*** Opening of Data for processing ***
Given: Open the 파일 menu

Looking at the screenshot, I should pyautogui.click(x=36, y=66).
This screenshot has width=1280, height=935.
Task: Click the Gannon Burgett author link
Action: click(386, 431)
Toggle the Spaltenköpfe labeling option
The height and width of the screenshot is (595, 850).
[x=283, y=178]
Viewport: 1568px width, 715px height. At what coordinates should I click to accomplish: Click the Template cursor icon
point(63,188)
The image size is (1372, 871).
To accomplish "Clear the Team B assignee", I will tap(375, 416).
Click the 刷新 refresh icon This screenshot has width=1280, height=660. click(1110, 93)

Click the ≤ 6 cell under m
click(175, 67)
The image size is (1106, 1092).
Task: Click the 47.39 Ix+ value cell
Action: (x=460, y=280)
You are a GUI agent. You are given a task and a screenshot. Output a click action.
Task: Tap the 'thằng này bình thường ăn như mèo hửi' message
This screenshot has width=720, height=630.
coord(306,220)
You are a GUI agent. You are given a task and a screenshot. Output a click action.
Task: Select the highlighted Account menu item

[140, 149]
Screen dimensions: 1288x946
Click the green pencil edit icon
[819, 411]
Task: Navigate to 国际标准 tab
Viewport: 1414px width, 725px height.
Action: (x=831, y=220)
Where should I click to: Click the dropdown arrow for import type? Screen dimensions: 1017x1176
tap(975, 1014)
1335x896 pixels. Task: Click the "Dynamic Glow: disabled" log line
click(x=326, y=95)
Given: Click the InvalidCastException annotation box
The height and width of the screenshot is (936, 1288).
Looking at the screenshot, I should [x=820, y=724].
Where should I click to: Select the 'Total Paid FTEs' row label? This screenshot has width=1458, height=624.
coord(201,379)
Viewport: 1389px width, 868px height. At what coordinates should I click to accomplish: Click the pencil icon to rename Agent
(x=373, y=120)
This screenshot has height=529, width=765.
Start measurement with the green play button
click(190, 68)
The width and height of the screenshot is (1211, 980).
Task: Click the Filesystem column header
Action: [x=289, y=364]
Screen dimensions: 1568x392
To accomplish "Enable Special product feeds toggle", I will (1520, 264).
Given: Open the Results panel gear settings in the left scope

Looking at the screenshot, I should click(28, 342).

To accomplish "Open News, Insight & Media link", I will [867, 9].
*** Close of Data for processing ***
- _What this task involves_
Every line in the records has to be written out again exactly.

- _Output_
Given: Open the 파일 menu

Looking at the screenshot, I should pyautogui.click(x=36, y=66).
This screenshot has width=1280, height=935.
Task: Click the Gannon Burgett author link
Action: click(386, 431)
Toggle the Spaltenköpfe labeling option
The height and width of the screenshot is (595, 850).
[x=283, y=178]
Viewport: 1568px width, 715px height. At what coordinates should I click to accomplish: Click the Template cursor icon
point(63,188)
The image size is (1372, 871).
To accomplish "Clear the Team B assignee", I will tap(375, 416).
Click the 刷新 refresh icon This screenshot has width=1280, height=660. click(1110, 93)

Click the ≤ 6 cell under m
click(175, 67)
The image size is (1106, 1092).
Task: Click the 47.39 Ix+ value cell
Action: (x=460, y=280)
You are a GUI agent. You are given a task and a screenshot. Output a click action.
Task: Tap the 'thằng này bình thường ăn như mèo hửi' message
This screenshot has width=720, height=630.
coord(306,220)
You are a GUI agent. You are given a task and a screenshot. Output a click action.
Task: Select the highlighted Account menu item

[140, 149]
Screen dimensions: 1288x946
Click the green pencil edit icon
[819, 411]
Task: Navigate to 国际标准 tab
Viewport: 1414px width, 725px height.
Action: (x=831, y=220)
Where should I click to: Click the dropdown arrow for import type? Screen dimensions: 1017x1176
tap(975, 1014)
1335x896 pixels. Task: Click the "Dynamic Glow: disabled" log line
click(x=326, y=95)
Given: Click the InvalidCastException annotation box
The height and width of the screenshot is (936, 1288).
Looking at the screenshot, I should [x=820, y=724].
Where should I click to: Select the 'Total Paid FTEs' row label? This screenshot has width=1458, height=624.
coord(201,379)
Viewport: 1389px width, 868px height. At what coordinates should I click to accomplish: Click the pencil icon to rename Agent
(x=373, y=120)
This screenshot has height=529, width=765.
Start measurement with the green play button
click(190, 68)
The width and height of the screenshot is (1211, 980).
Task: Click the Filesystem column header
Action: [x=289, y=364]
Screen dimensions: 1568x392
To accomplish "Enable Special product feeds toggle", I will (1520, 264).
Given: Open the Results panel gear settings in the left scope

Looking at the screenshot, I should click(28, 342).

To accomplish "Open News, Insight & Media link", I will [867, 9].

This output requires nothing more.